>> Begin DATA SHOWN

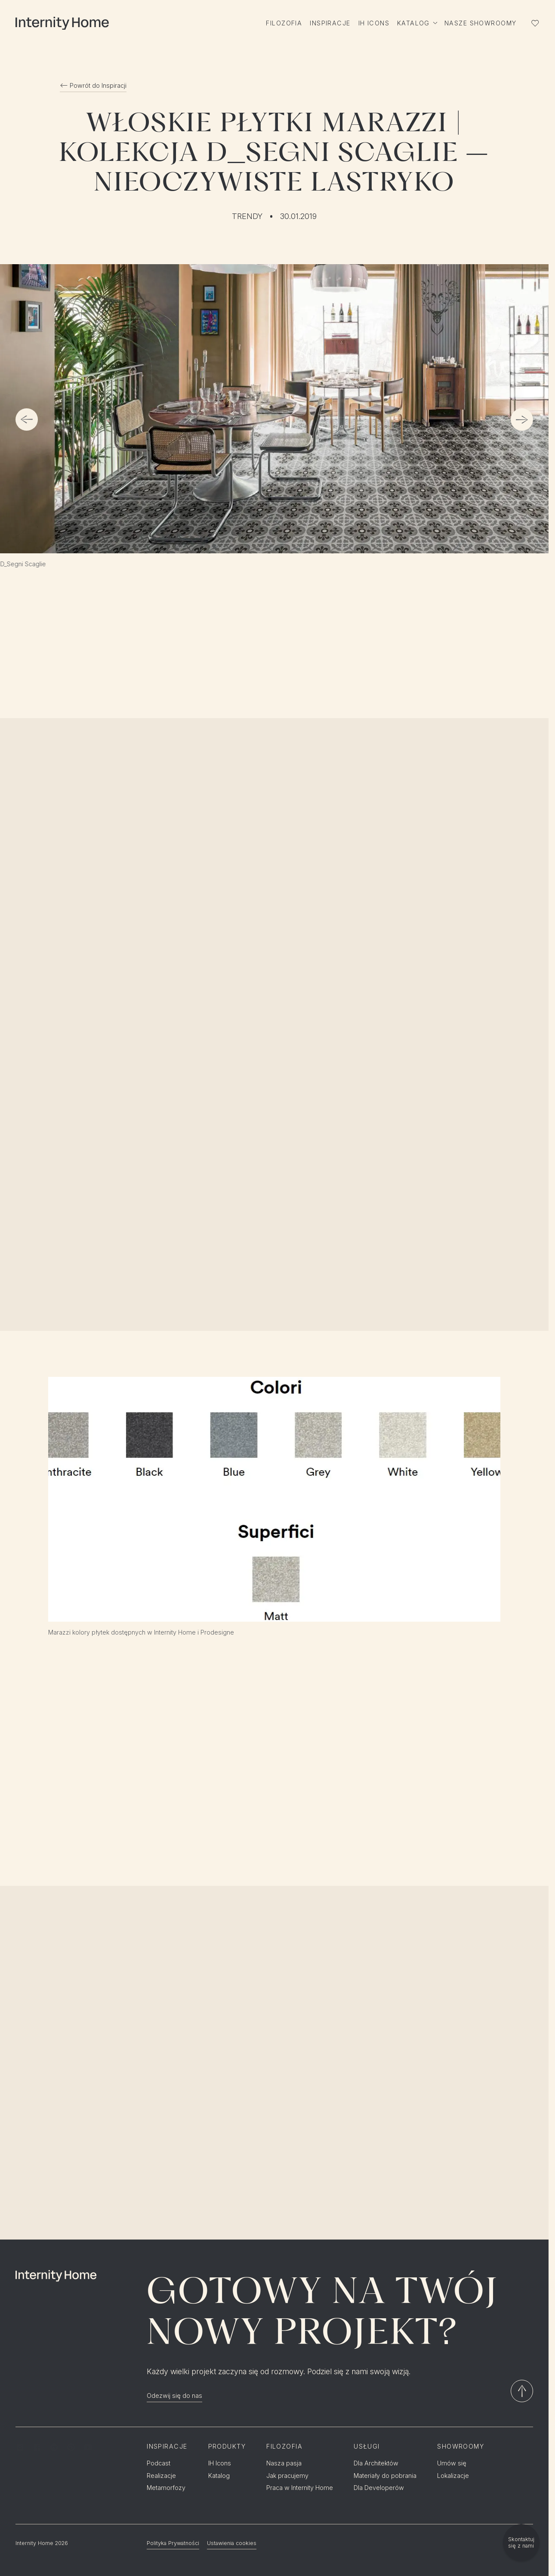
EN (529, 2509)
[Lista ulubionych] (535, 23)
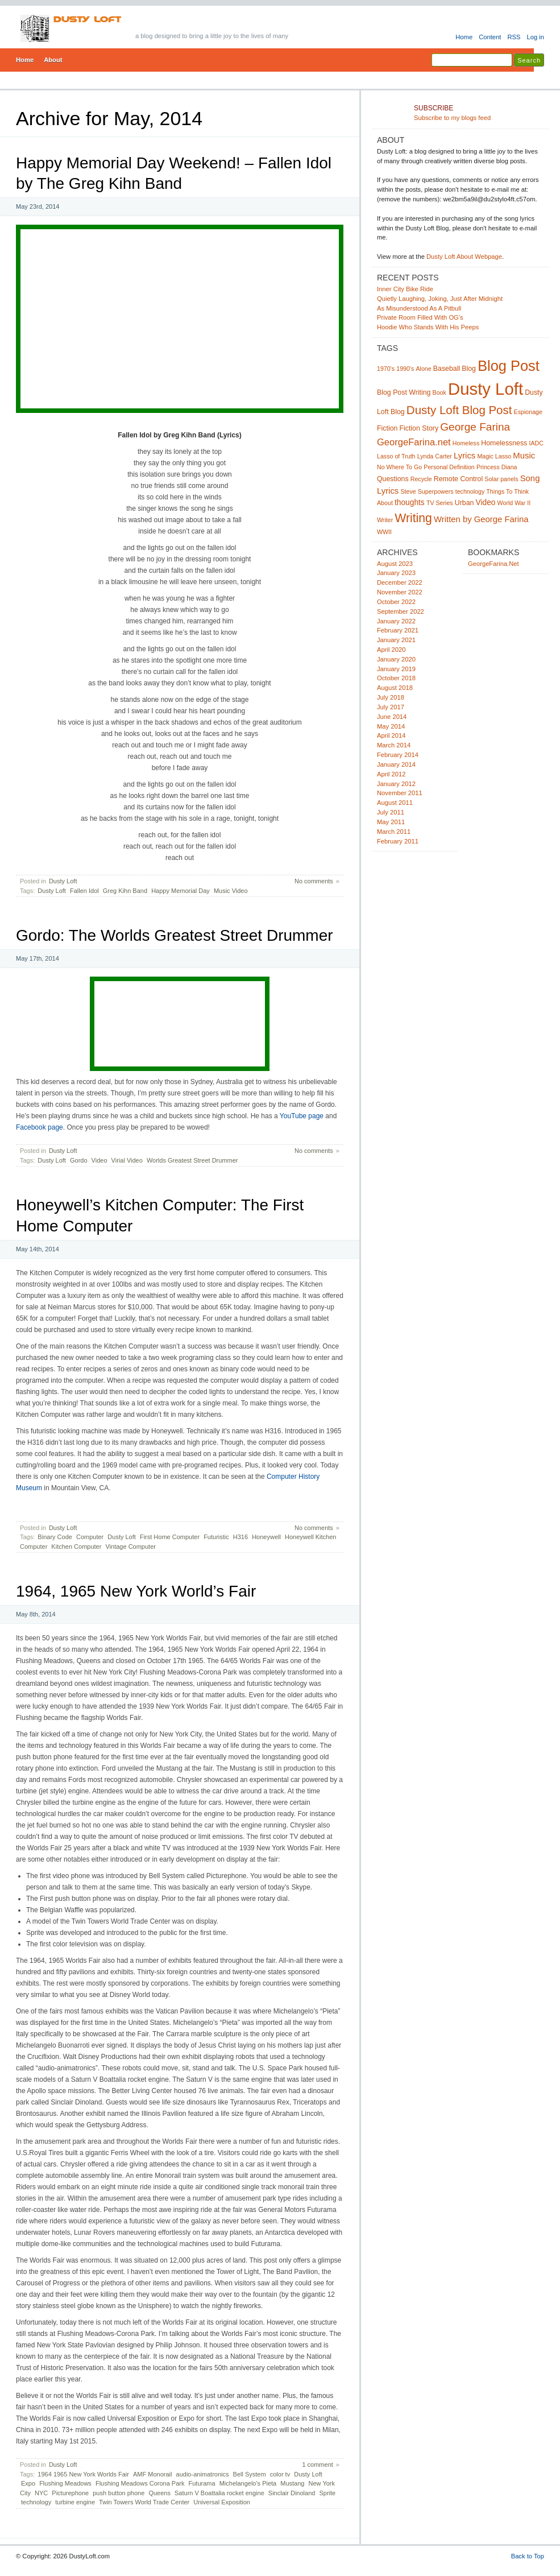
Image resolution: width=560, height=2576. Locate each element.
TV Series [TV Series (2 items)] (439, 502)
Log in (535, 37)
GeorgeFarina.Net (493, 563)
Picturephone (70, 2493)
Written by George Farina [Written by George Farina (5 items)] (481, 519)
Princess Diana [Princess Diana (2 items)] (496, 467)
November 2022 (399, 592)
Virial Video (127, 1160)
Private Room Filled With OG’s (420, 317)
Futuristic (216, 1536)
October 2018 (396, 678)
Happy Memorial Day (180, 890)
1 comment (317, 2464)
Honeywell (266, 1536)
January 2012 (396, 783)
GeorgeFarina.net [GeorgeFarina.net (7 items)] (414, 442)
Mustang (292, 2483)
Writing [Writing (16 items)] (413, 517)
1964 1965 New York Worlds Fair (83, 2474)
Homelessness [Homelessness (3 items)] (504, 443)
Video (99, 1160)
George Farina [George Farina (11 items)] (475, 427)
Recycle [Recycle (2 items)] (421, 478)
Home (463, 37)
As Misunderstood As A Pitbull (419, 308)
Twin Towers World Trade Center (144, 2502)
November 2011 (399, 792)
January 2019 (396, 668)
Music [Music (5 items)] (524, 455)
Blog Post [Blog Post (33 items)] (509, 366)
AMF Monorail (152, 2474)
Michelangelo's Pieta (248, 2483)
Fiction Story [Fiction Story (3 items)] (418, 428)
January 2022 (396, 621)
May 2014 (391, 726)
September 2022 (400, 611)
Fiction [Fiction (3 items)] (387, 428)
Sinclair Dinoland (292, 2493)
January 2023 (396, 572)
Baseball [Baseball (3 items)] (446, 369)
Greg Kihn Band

>> End DATA SHOWN

*WRITTEN PROBLEM*: Retype every one of the records above line for line, keeping each word and number the same. Leave the pictures out of your copy.

*RESPONSE BELOW*:
EN (529, 2509)
[Lista ulubionych] (535, 23)
Image resolution: width=560, height=2576. Locate each element.
TV Series [TV Series (2 items)] (439, 502)
Log in (535, 37)
GeorgeFarina.Net (493, 563)
Picturephone (70, 2493)
Written by George Farina [Written by George Farina (5 items)] (481, 519)
Princess Diana [Princess Diana (2 items)] (496, 467)
November 2022 (399, 592)
Virial Video (127, 1160)
Private Room Filled With OG’s (420, 317)
Futuristic (216, 1536)
October 2018 (396, 678)
Happy Memorial Day (180, 890)
1 comment (317, 2464)
Honeywell (266, 1536)
January 2012 (396, 783)
GeorgeFarina.net [GeorgeFarina.net (7 items)] (414, 442)
Mustang (292, 2483)
Writing [Writing (16 items)] (413, 517)
1964 1965 New York Worlds Fair (83, 2474)
Homelessness [Homelessness (3 items)] (504, 443)
Video (99, 1160)
George Farina [George Farina (11 items)] (475, 427)
Recycle [Recycle (2 items)] (421, 478)
Home (463, 37)
As Misunderstood As A Pitbull (419, 308)
Twin Towers World Trade Center (144, 2502)
November 2011 (399, 792)
January 2019 (396, 668)
Music [Music (5 items)] (524, 455)
Blog Post [Blog Post (33 items)] (509, 366)
AMF Monorail (152, 2474)
Michelangelo's Pieta (248, 2483)
Fiction Story [Fiction Story (3 items)] (418, 428)
January 2022 (396, 621)
May 2014 (391, 726)
September 2022 (400, 611)
Fiction [Fiction (3 items)] (387, 428)
Sinclair Dinoland (292, 2493)
January 2023 (396, 572)
Baseball [Baseball (3 items)] (446, 369)
Greg Kihn Band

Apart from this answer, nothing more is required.